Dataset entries
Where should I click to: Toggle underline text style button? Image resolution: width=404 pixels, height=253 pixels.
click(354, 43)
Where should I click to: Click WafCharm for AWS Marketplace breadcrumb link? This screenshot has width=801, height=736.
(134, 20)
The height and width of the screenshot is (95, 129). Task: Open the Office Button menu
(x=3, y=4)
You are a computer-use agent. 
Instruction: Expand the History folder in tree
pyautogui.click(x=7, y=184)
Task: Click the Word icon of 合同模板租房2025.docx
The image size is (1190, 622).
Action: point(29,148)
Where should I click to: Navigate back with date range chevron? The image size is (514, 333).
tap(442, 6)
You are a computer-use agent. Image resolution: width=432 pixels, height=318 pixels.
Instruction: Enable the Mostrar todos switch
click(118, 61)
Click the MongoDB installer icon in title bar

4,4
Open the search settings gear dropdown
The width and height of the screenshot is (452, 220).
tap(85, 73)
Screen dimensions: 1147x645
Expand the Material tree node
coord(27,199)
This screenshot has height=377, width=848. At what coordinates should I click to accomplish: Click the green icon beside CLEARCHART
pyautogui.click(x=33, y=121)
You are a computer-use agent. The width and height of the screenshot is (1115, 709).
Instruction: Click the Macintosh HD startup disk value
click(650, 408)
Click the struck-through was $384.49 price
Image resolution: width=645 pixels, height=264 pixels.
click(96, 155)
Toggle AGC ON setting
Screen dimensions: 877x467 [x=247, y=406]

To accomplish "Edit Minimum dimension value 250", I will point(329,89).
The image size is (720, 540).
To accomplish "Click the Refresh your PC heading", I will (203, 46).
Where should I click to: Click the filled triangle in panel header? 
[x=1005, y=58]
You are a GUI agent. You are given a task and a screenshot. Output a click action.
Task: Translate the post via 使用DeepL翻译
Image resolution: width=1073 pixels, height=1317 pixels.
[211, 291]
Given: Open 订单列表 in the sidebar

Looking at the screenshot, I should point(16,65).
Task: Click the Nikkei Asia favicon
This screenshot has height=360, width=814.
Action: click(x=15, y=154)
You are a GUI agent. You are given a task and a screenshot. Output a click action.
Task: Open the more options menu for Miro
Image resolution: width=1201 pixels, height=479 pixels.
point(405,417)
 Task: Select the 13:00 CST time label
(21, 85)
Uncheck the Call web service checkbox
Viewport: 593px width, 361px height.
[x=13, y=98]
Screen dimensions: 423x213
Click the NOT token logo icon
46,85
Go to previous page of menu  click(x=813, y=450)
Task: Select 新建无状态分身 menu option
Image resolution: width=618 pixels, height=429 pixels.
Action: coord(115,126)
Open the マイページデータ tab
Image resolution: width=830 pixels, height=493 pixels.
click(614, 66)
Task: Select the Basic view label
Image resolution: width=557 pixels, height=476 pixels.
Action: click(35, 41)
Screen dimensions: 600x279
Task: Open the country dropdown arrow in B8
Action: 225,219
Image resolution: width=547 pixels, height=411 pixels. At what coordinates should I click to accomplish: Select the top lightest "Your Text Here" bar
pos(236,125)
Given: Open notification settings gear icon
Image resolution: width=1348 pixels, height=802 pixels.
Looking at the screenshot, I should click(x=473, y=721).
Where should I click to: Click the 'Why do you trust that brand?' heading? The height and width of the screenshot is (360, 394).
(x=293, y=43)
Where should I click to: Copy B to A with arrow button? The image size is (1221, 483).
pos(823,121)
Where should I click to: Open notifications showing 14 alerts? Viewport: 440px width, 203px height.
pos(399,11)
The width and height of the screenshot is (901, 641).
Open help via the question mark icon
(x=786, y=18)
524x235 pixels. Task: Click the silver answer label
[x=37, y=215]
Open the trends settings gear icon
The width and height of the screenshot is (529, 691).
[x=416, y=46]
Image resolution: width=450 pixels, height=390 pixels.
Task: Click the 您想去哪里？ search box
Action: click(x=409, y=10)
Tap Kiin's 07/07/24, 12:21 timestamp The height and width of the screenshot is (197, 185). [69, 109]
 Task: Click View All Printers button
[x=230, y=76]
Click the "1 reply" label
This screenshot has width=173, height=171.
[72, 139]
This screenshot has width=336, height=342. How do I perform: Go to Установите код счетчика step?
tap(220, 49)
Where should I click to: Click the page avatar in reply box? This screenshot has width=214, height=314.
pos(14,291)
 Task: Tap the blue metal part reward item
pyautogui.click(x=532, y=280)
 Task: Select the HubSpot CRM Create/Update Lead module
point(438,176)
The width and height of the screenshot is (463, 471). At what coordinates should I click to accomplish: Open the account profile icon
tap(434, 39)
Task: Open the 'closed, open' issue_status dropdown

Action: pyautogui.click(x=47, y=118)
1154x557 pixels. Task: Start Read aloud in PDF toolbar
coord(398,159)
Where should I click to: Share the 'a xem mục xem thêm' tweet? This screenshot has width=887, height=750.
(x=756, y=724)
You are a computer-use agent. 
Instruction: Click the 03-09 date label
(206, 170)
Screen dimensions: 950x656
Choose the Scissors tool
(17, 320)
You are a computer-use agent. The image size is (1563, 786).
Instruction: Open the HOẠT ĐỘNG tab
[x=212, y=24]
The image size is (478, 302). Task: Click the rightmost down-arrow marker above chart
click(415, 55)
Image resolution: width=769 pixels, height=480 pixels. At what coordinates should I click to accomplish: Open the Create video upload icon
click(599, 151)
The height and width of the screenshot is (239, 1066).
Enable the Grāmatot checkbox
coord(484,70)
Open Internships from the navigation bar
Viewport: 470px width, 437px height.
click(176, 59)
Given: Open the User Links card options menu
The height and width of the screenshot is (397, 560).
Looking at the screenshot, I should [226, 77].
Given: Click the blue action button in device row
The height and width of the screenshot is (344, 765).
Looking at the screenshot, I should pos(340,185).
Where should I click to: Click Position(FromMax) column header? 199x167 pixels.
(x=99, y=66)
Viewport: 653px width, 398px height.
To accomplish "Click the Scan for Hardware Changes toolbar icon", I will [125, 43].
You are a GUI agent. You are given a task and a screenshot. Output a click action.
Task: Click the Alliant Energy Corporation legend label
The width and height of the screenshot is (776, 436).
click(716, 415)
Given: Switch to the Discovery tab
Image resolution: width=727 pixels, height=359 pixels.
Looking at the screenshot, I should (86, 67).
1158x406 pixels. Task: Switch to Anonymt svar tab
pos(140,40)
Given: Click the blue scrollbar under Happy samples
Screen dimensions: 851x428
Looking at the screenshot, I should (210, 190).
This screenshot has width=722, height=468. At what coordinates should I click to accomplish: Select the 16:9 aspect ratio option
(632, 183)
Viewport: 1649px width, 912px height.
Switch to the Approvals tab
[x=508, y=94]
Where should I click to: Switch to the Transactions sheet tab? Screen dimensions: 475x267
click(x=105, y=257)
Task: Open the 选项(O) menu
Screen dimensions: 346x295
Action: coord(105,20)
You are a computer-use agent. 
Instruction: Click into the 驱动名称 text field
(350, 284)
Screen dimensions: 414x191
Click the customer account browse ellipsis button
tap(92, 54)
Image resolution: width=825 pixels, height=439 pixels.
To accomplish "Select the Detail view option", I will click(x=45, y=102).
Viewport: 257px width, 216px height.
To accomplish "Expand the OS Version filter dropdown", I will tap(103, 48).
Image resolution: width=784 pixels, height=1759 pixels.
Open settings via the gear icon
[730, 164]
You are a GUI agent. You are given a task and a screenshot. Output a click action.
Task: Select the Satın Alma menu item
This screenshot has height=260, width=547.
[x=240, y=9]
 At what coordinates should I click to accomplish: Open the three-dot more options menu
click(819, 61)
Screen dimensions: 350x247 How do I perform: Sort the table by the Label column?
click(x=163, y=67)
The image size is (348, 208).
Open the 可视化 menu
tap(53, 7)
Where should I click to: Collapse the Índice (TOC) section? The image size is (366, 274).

> [Required action]:
Look for the string "will" in the entries above. Copy every line that has it.

> [Exercise solution]:
To accomplish "Edit Minimum dimension value 250", I will point(329,89).
To accomplish "Click the Refresh your PC heading", I will (203, 46).
To accomplish "Click the Scan for Hardware Changes toolbar icon", I will [125, 43].
To accomplish "Select the Detail view option", I will click(x=45, y=102).
To accomplish "Expand the OS Version filter dropdown", I will tap(103, 48).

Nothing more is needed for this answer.